• [What the task requires]: Retype the following lines verbatim, keeping every character as it stands.

※ ※ ※

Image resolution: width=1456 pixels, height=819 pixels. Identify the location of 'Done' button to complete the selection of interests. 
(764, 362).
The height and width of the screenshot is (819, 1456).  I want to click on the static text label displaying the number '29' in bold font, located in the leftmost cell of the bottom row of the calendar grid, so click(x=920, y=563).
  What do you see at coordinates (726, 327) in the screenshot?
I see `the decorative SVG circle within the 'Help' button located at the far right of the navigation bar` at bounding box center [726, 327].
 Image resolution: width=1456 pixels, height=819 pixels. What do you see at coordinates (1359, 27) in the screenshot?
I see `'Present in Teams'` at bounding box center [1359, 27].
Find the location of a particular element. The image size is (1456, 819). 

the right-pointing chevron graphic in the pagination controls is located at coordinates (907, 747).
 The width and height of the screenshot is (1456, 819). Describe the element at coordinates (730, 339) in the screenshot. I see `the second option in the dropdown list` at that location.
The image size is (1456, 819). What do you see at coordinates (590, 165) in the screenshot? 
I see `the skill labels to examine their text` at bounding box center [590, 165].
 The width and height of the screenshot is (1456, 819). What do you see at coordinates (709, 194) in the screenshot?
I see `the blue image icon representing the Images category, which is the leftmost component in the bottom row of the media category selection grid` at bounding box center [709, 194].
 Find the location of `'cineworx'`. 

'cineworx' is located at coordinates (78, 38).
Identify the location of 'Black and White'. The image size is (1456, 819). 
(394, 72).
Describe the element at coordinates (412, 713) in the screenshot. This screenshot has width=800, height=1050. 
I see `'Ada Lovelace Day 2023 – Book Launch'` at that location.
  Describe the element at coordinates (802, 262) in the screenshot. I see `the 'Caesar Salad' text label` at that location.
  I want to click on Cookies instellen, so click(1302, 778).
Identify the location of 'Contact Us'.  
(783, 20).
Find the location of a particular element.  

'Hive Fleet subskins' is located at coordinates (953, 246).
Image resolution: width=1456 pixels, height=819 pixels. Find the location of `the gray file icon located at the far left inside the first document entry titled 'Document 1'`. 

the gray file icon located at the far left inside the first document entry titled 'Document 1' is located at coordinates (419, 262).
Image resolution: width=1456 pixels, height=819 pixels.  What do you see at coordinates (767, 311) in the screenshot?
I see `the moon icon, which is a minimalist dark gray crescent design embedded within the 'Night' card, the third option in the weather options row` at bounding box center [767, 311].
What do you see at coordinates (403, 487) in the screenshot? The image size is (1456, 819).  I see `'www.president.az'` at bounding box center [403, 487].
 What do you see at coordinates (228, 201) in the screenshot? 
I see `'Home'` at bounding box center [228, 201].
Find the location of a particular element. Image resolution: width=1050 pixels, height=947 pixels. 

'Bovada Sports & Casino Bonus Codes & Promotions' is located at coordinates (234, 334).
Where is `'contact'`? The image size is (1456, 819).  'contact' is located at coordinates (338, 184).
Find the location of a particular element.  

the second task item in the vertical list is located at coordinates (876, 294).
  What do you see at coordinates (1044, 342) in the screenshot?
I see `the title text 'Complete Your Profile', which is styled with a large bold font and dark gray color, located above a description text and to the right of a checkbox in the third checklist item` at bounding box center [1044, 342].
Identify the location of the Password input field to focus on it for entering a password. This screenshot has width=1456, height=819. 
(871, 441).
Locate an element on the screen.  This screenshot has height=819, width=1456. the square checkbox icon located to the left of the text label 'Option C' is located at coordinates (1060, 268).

※ ※ ※

• [Solution to this problem]:
Image resolution: width=1456 pixels, height=819 pixels. Identify the location of 'Done' button to complete the selection of interests. 
(764, 362).
The height and width of the screenshot is (819, 1456).  I want to click on the static text label displaying the number '29' in bold font, located in the leftmost cell of the bottom row of the calendar grid, so click(x=920, y=563).
  What do you see at coordinates (726, 327) in the screenshot?
I see `the decorative SVG circle within the 'Help' button located at the far right of the navigation bar` at bounding box center [726, 327].
 Image resolution: width=1456 pixels, height=819 pixels. What do you see at coordinates (1359, 27) in the screenshot?
I see `'Present in Teams'` at bounding box center [1359, 27].
Find the location of a particular element. The image size is (1456, 819). 

the right-pointing chevron graphic in the pagination controls is located at coordinates (907, 747).
 The width and height of the screenshot is (1456, 819). Describe the element at coordinates (730, 339) in the screenshot. I see `the second option in the dropdown list` at that location.
The image size is (1456, 819). What do you see at coordinates (590, 165) in the screenshot? 
I see `the skill labels to examine their text` at bounding box center [590, 165].
 The width and height of the screenshot is (1456, 819). What do you see at coordinates (709, 194) in the screenshot?
I see `the blue image icon representing the Images category, which is the leftmost component in the bottom row of the media category selection grid` at bounding box center [709, 194].
 Find the location of `'cineworx'`. 

'cineworx' is located at coordinates (78, 38).
Identify the location of 'Black and White'. The image size is (1456, 819). 
(394, 72).
Describe the element at coordinates (412, 713) in the screenshot. This screenshot has width=800, height=1050. 
I see `'Ada Lovelace Day 2023 – Book Launch'` at that location.
  Describe the element at coordinates (802, 262) in the screenshot. I see `the 'Caesar Salad' text label` at that location.
  I want to click on Cookies instellen, so click(1302, 778).
Identify the location of 'Contact Us'.  
(783, 20).
Find the location of a particular element.  

'Hive Fleet subskins' is located at coordinates (953, 246).
Image resolution: width=1456 pixels, height=819 pixels. Find the location of `the gray file icon located at the far left inside the first document entry titled 'Document 1'`. 

the gray file icon located at the far left inside the first document entry titled 'Document 1' is located at coordinates (419, 262).
Image resolution: width=1456 pixels, height=819 pixels.  What do you see at coordinates (767, 311) in the screenshot?
I see `the moon icon, which is a minimalist dark gray crescent design embedded within the 'Night' card, the third option in the weather options row` at bounding box center [767, 311].
What do you see at coordinates (403, 487) in the screenshot? The image size is (1456, 819).  I see `'www.president.az'` at bounding box center [403, 487].
 What do you see at coordinates (228, 201) in the screenshot? 
I see `'Home'` at bounding box center [228, 201].
Find the location of a particular element. Image resolution: width=1050 pixels, height=947 pixels. 

'Bovada Sports & Casino Bonus Codes & Promotions' is located at coordinates (234, 334).
Where is `'contact'`? The image size is (1456, 819).  'contact' is located at coordinates (338, 184).
Find the location of a particular element.  

the second task item in the vertical list is located at coordinates (876, 294).
  What do you see at coordinates (1044, 342) in the screenshot?
I see `the title text 'Complete Your Profile', which is styled with a large bold font and dark gray color, located above a description text and to the right of a checkbox in the third checklist item` at bounding box center [1044, 342].
Identify the location of the Password input field to focus on it for entering a password. This screenshot has width=1456, height=819. 
(871, 441).
Locate an element on the screen.  This screenshot has height=819, width=1456. the square checkbox icon located to the left of the text label 'Option C' is located at coordinates (1060, 268).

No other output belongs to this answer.